River Otter

Category: Order: Family: Conservation Status:
Lutra canadensis

River otters live in coastal waters and on rocky shores.

River otters are opportunitistic feeders and prey on a variety of aquatic and terrestrial animals, including perch, sculpin, flatfish, crayfish, mussels, frogs, as well as diving birds.

River otters often escape predation -- birds of prey, coyotes and other large animals -- through their agility in the water and on land.


Size & Shape: 

River otters weigh between 13.6 - 15.9 kg, and are anywhere from 1.2 - 1.4 m in length. Males are generally larger than females.
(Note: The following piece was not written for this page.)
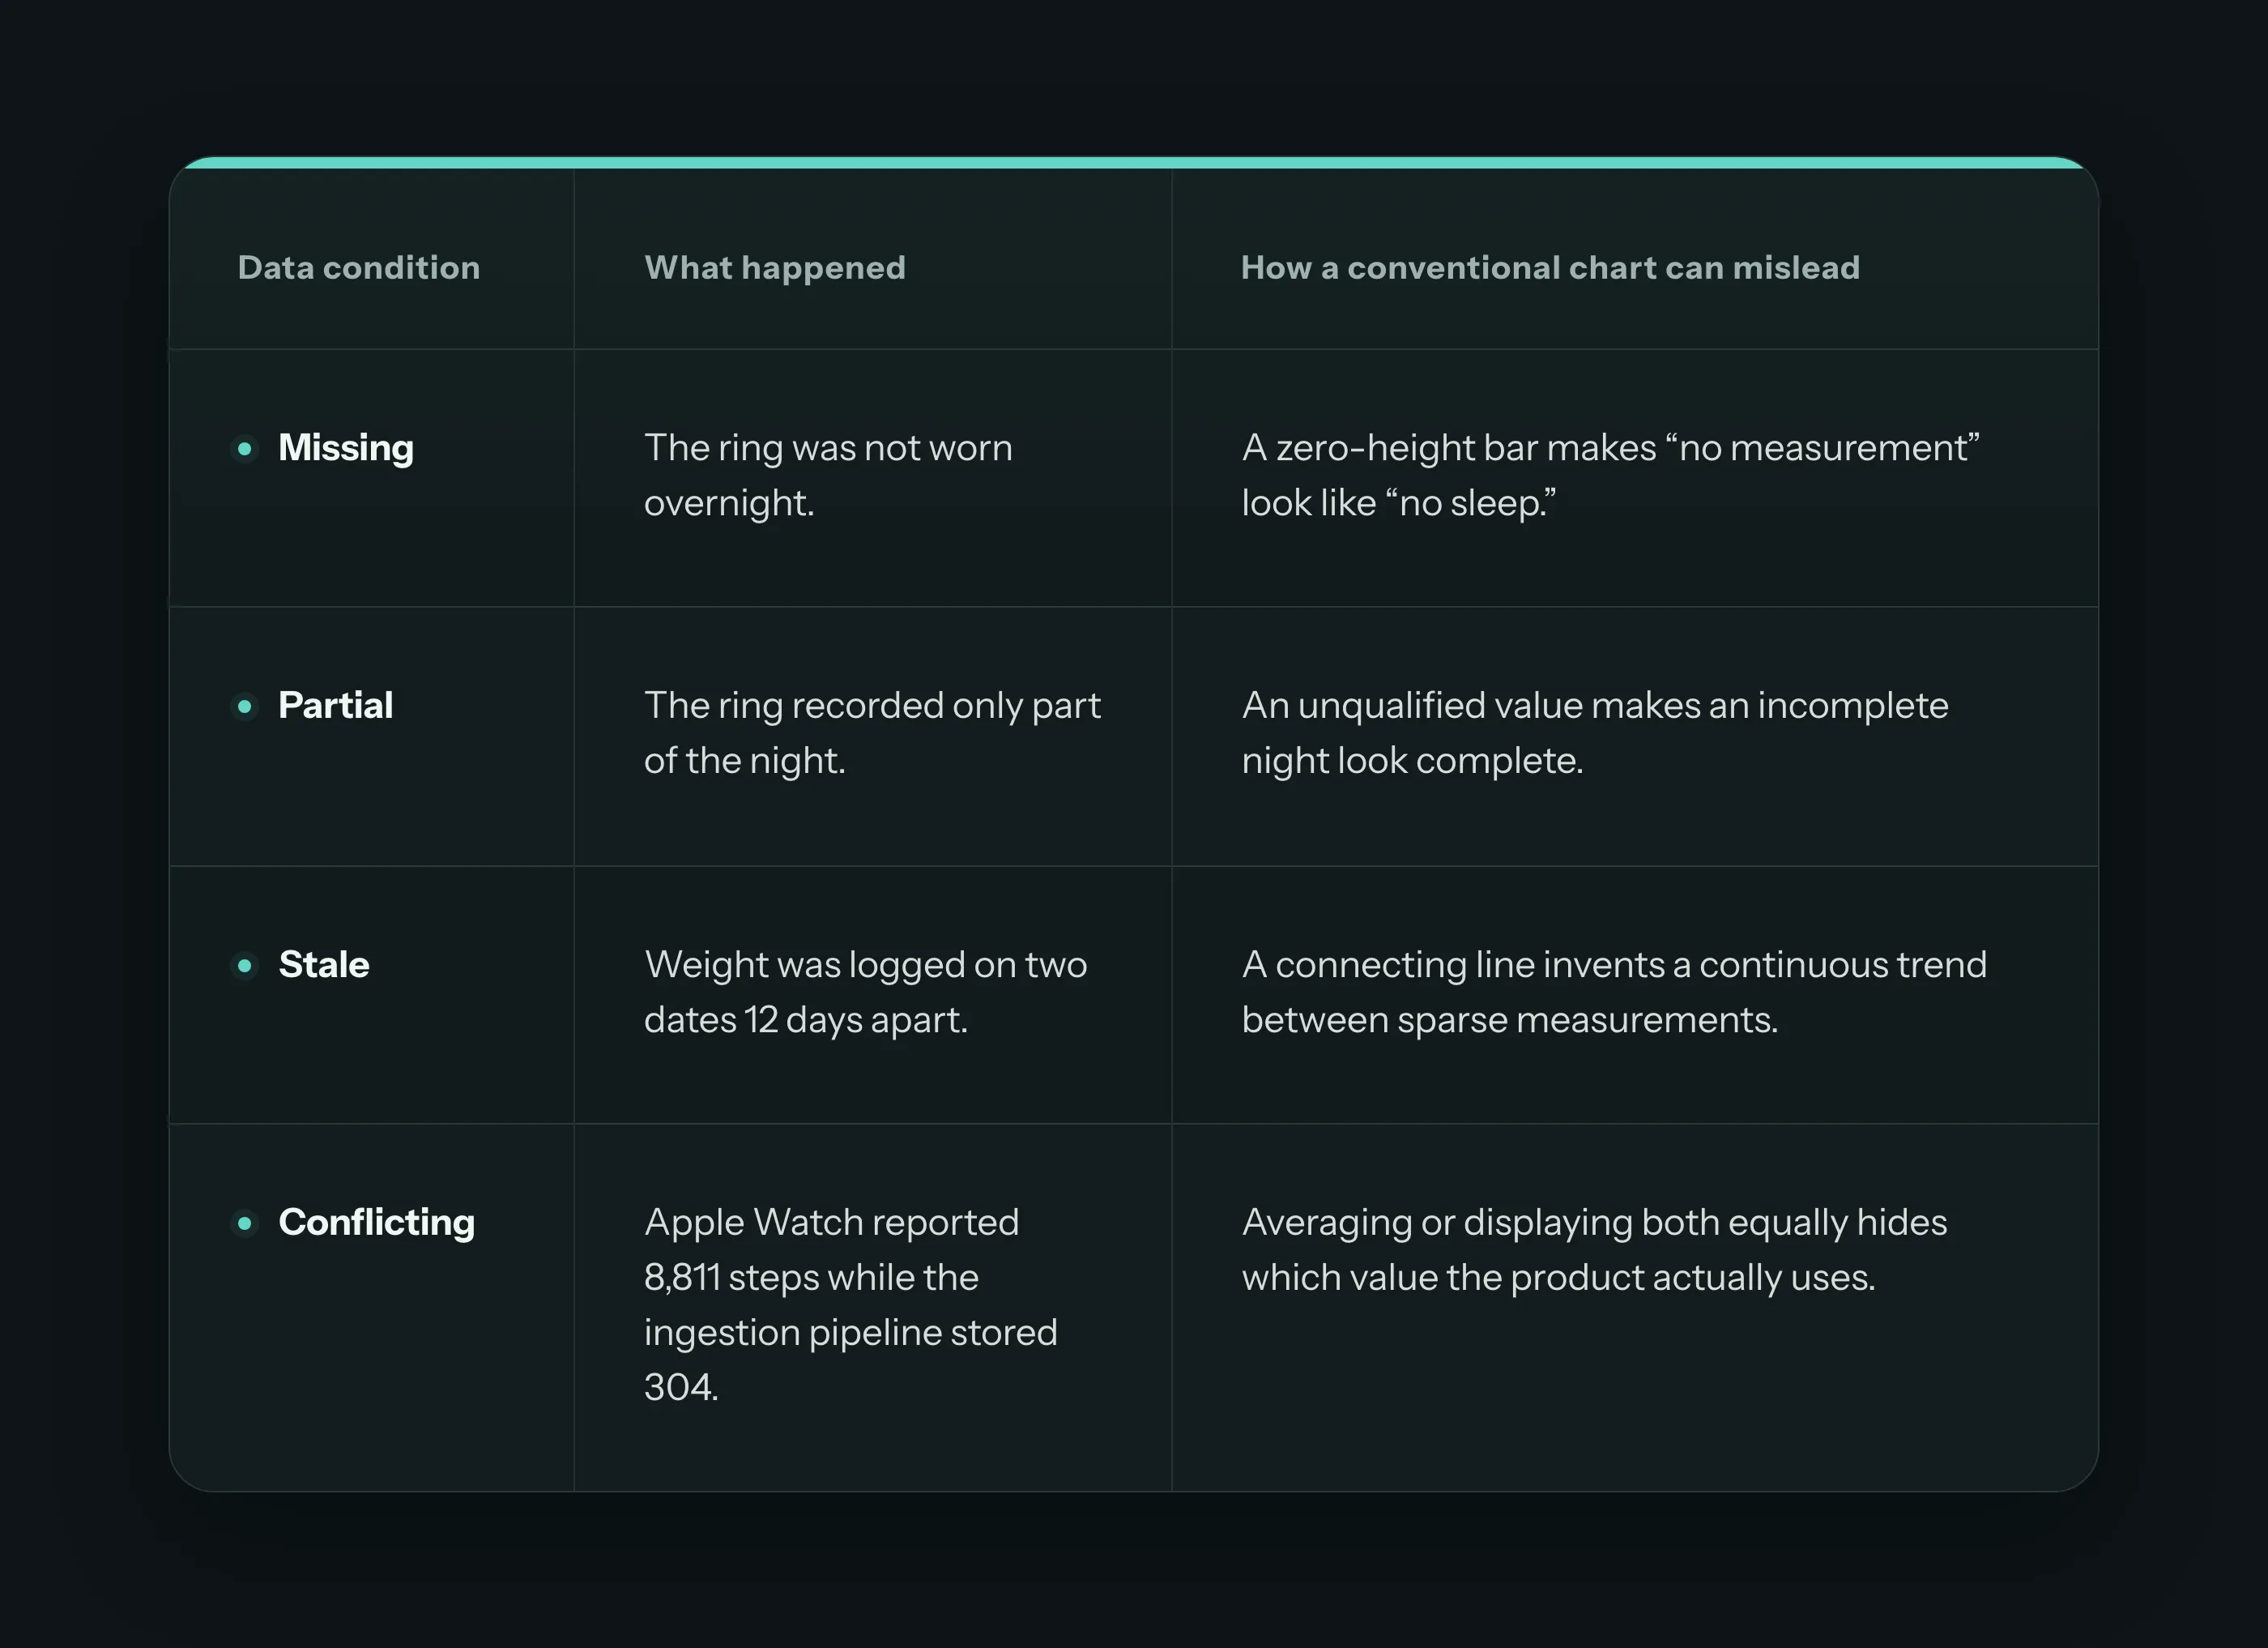Click the Partial condition label
Viewport: 2268px width, 1648px height.
[x=336, y=706]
Their tail accounts for 1/3 of the body's length.

Distinctive Markings: 
- dark brown fur, lighter on the belly - throat and cheeks are usually golden brown - vibrissae (whiskers) are long and thick - small head - webbed feet - long, slender tail

River otters are more social than most other members of the weasle family. Their social unit consists of a mother and her immature offspring. On occasion more than one mother with pups will join together. Adult males are usually not found interacting with females except during breeding season in late spring and early summer. Adult males and juvenile otters that have left their mother are generally solitary. It is common for siblngs to stick together for a while after they have sperated from their mothers.
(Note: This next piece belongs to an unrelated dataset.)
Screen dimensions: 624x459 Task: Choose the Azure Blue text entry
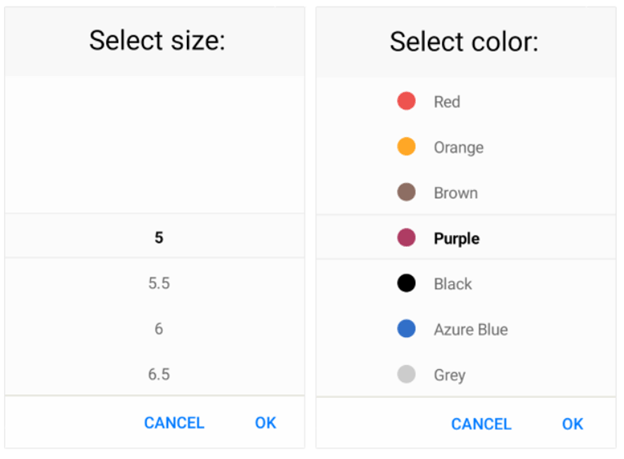(470, 330)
River otters communicate in a variety of ways. They vocalize with whistles, growls, chuckles, and screams. They also scent mark using paired scent glands near the base of their tails or by urinating/defecating on vegetation within their home range. These glands produce a very strong, musky odor. They also use touch and communicate through posture and other body signals.

Life History

Oil spills are a major threat for river otters, since oil can penetrate their fur and cause hypothermia. Since otters are carnivores, some types of toxins (PCB's) can become bioaccumulated in their bodies. This means that a chemical becomes concentrated in successively higher amounts as it moves up the food chain.
BREEDING: 2 or 3 years of age NUMBER OF PUPS: Between 1 and 4 pups every one or two years GESTATION: 11 months PUP DEVELOPMENT: Pups are weaned at fve months although they may stay with their mother for longer. LONGEVITY: 10 to 15 years River otters mate shortly after the young are born.
Did you know?: 

- River otters have large home ranges, between 2-78km, and are constantly on the move within this range. Home range sizes vary considerably and seem to depend on the availability of food resources and suitable habitat
- River otters get their boundless energy from their very high metabolism, which also requires them to eat alot of food everyday.

First Nations

First Nations on Vancouver Island hunted river otters for their meat and pelts, and later participated in the European fur trade.